Anonymous Mailbag

It’s Tuesday, time for the anonymous mailbag to distract you from all your work or school related obligations.

My new book, “Republicans Buy Sneakers Too” has been out for two weeks today. It’s a national bestseller according to USA Today and Publisher’s Weekly — despite the New York Times refusing to put it on the list and it’s $16 on Amazon. I don’t ask for much from you guys — in fact, all of my content has always been free on this site, on radio, and on Periscope and Facebook — but I would really appreciate it if you would go buy a copy of my book — I also personally recorded the entire nine hour unabridged audio if you’d rather listen to me read it. 

If you want an autographed copy of the book — I won’t be able to do as many public book signings as I would like because my radio and TV obligations make travel difficult now — you get a free autographed copy of the book as part of a yearly subscription to the VIP.

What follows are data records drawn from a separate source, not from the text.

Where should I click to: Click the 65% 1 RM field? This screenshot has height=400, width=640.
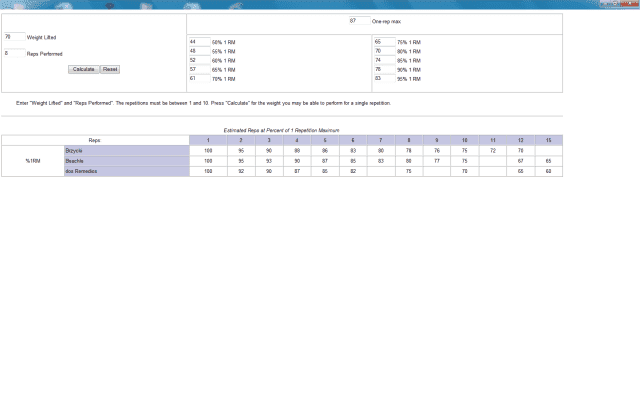pos(198,69)
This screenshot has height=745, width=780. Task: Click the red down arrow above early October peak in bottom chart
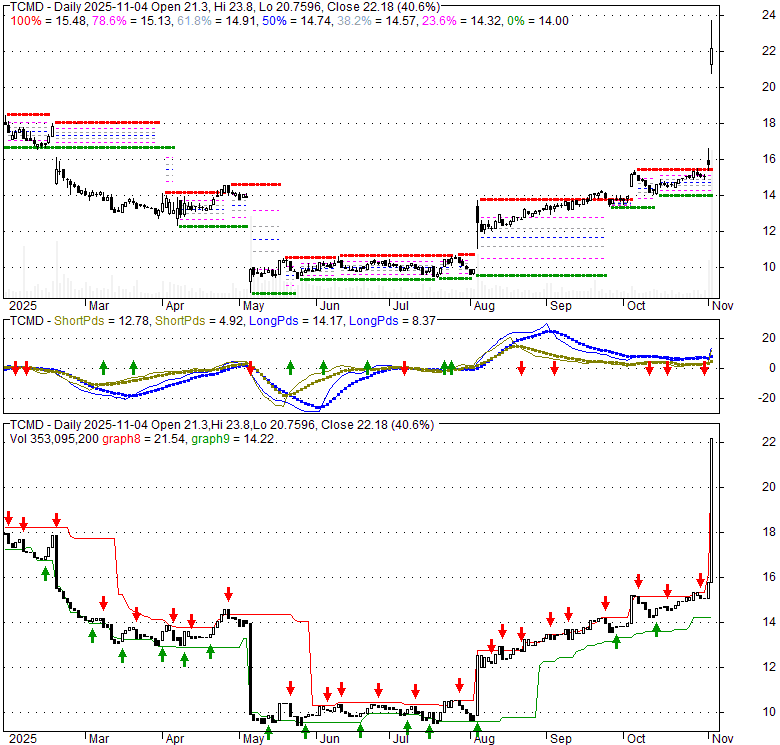click(638, 581)
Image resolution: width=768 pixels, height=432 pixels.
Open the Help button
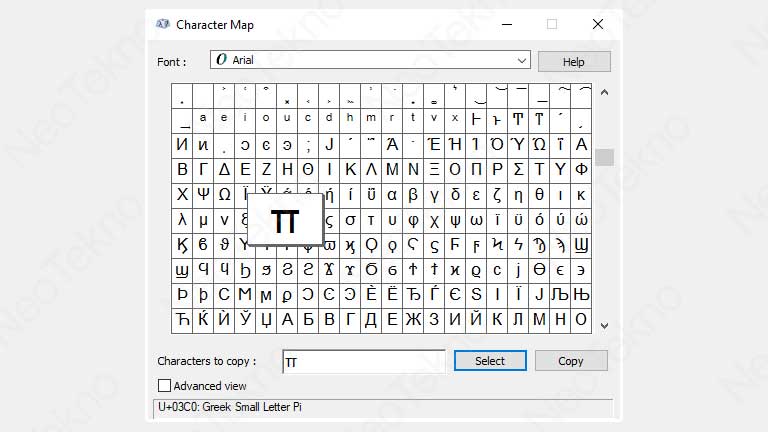click(x=573, y=61)
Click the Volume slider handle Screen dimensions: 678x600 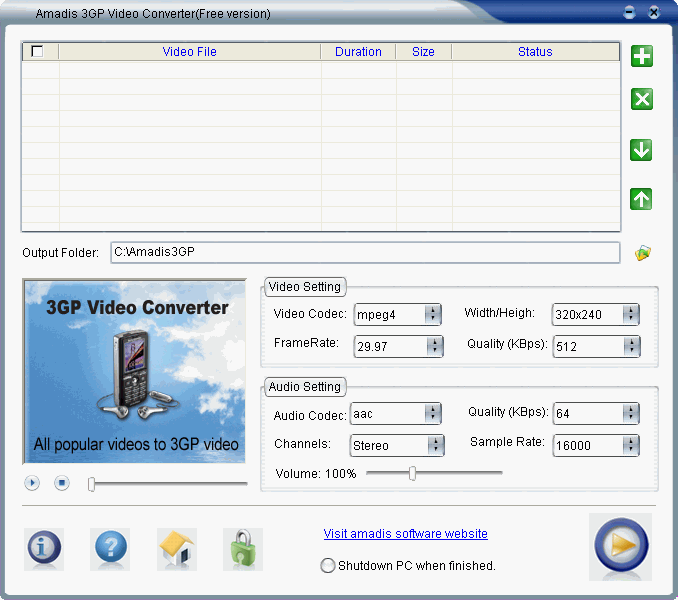(412, 474)
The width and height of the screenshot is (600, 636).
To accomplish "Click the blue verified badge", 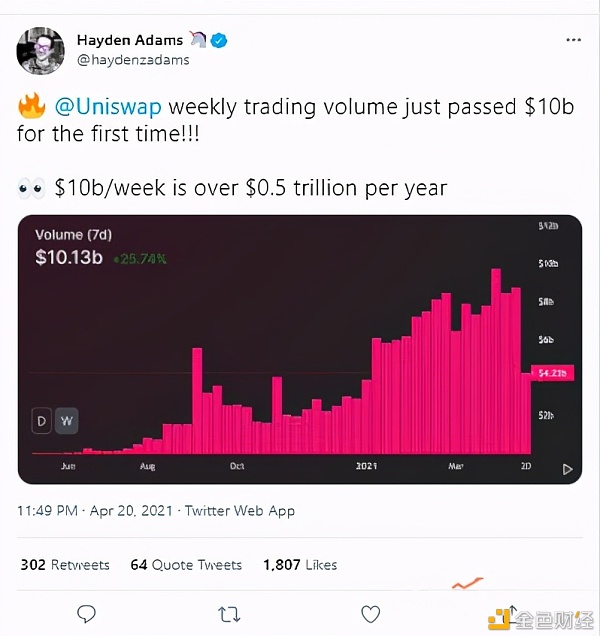I will click(x=219, y=41).
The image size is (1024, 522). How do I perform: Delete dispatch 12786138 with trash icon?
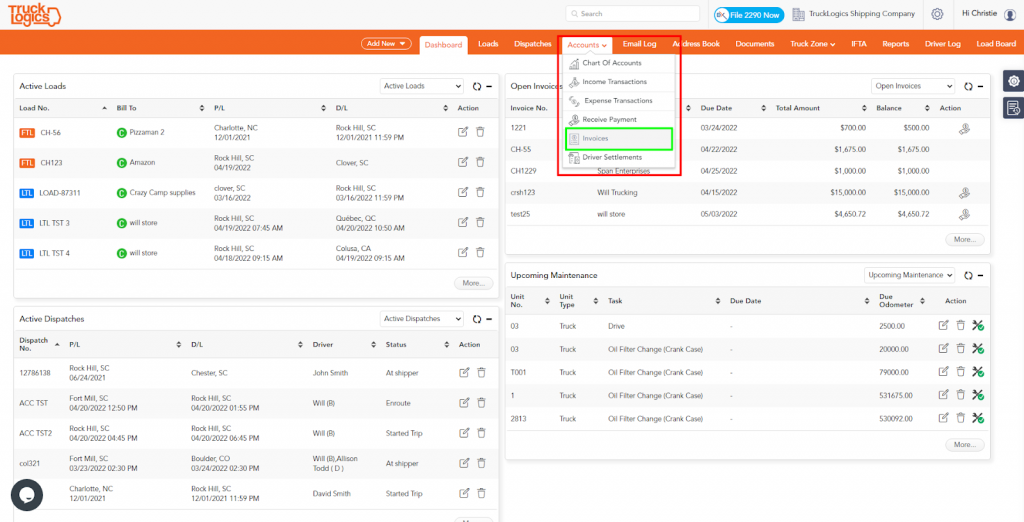(481, 372)
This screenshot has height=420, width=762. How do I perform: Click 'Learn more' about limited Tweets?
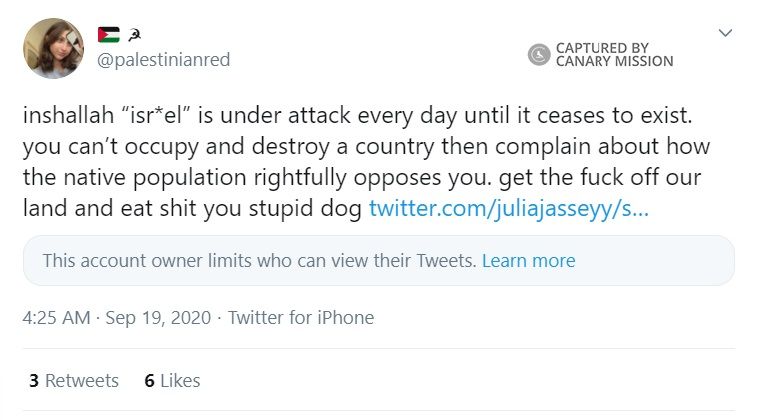tap(528, 261)
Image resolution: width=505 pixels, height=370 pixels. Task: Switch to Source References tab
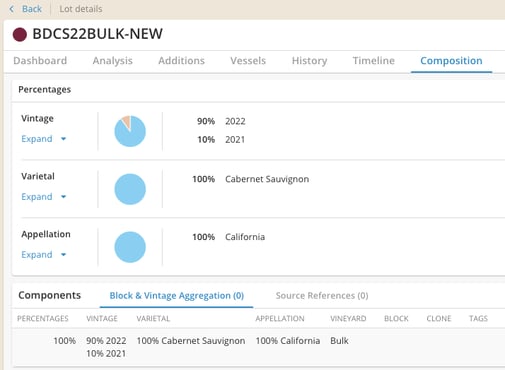tap(322, 296)
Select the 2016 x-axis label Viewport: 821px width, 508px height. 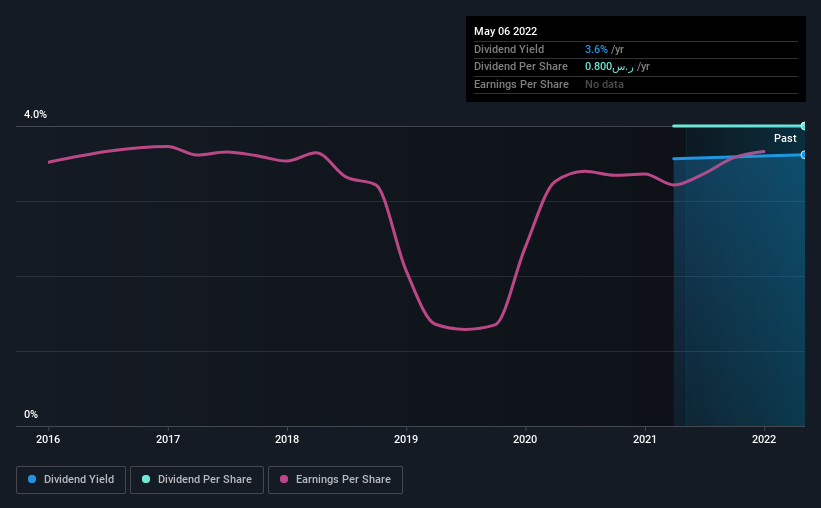[x=48, y=438]
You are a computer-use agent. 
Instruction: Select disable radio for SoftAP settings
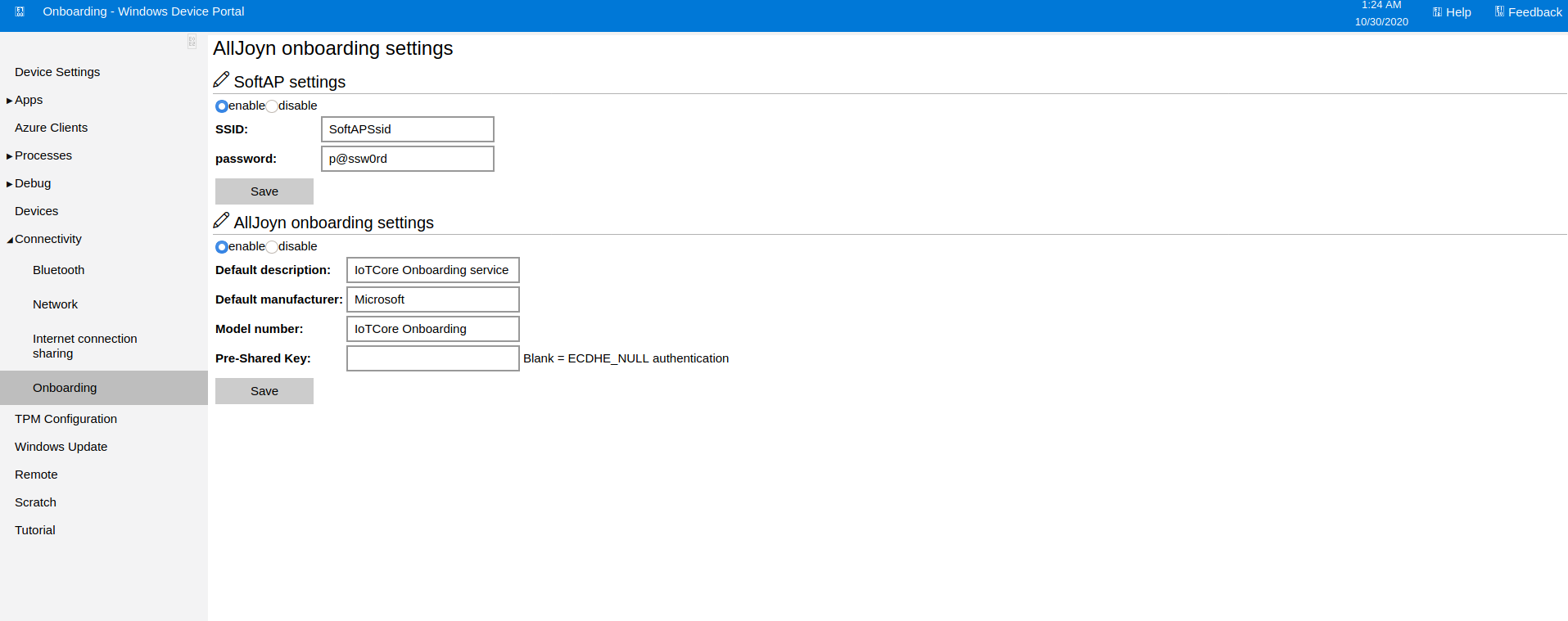click(272, 106)
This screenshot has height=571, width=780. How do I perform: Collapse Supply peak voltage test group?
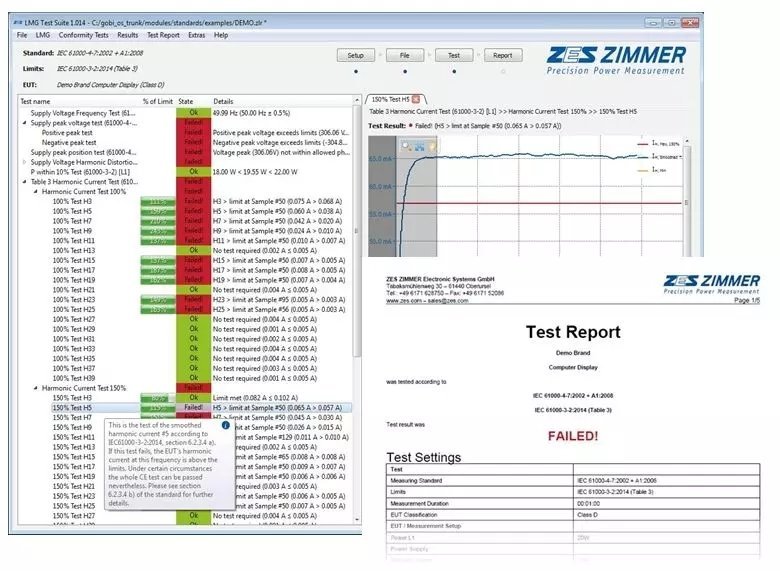click(25, 123)
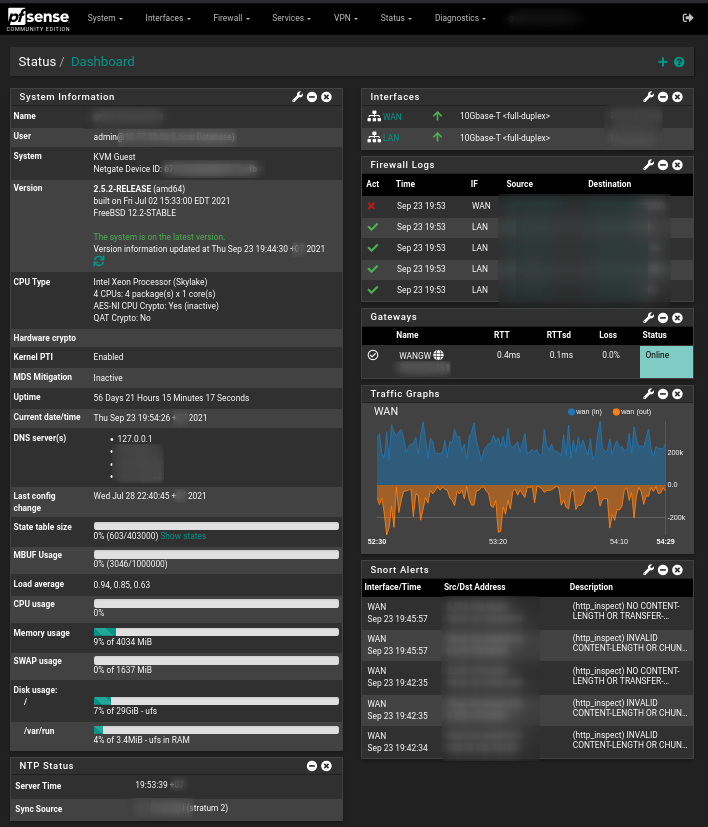
Task: Open the Firewall dropdown menu
Action: click(231, 18)
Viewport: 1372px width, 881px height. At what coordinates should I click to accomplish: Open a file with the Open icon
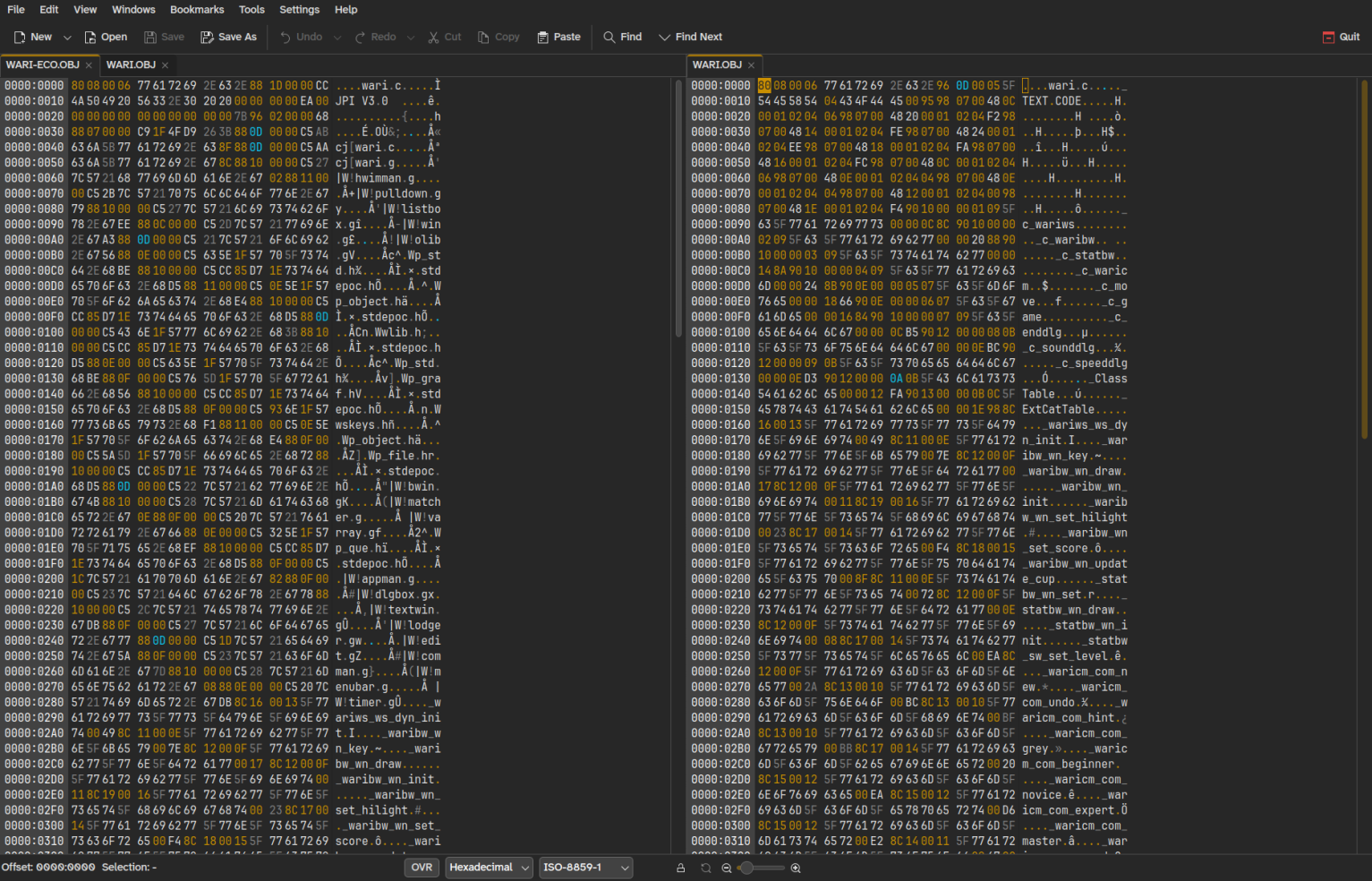coord(90,37)
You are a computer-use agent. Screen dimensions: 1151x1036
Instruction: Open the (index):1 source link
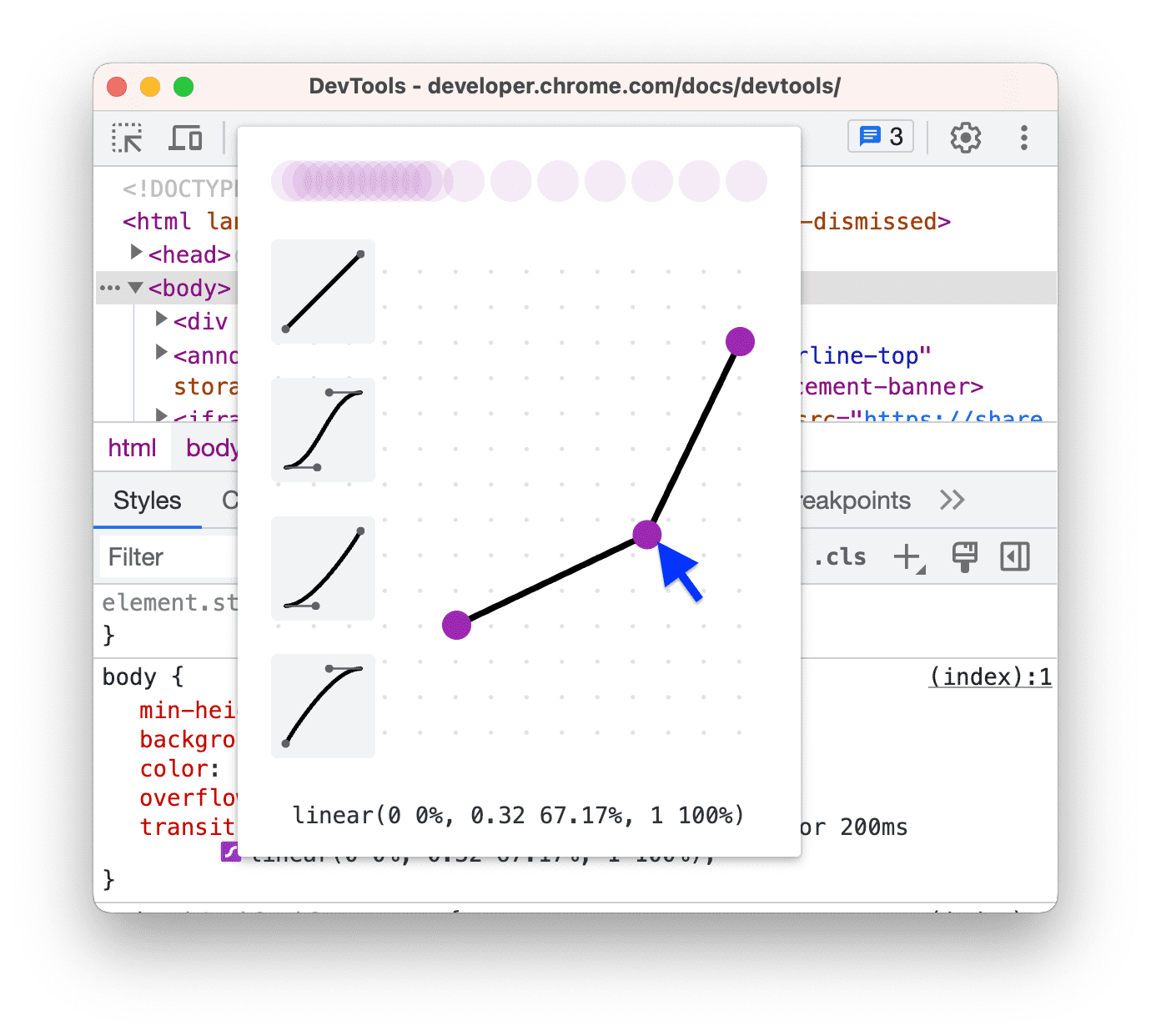tap(990, 676)
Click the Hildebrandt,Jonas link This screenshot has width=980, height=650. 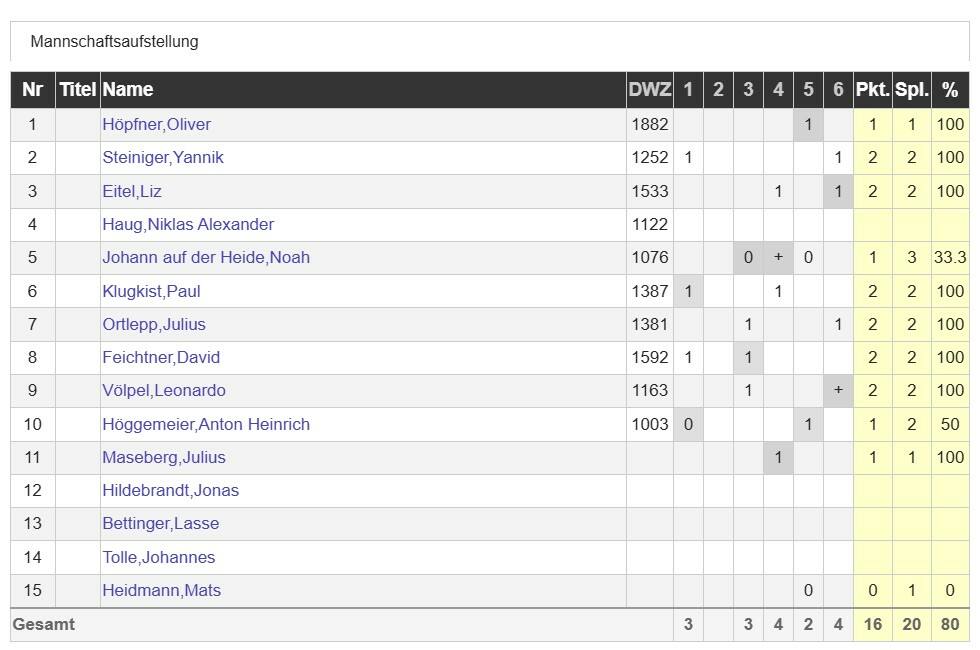click(x=170, y=490)
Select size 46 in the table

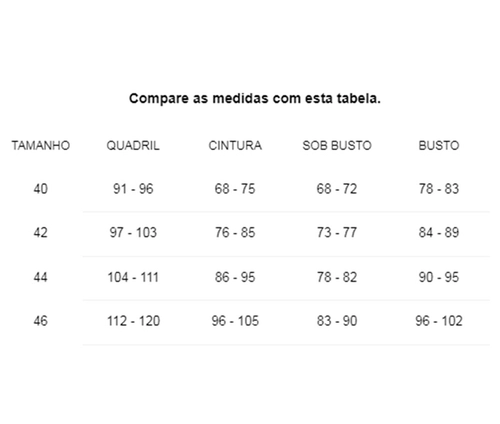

Week seven college football picks are up on the VIP message board and we’re at over 59% winners so far this year.

Okay, the anonymous mailbag is presented by my guy Ryan Kelley at The Home Loan Expert. Own a home but also have too much credit card debt? Go to their website today and by this time next week your credit card debt can be wiped out and you can have a brand new low rate mortgage. Put your financial house in order just in time for football season by wiping out your credit card debt and visiting him today Also, if you use The Home Loan Expert and tell them Outkick and Clay Travis sent you, you get a free year’s VIP subscription.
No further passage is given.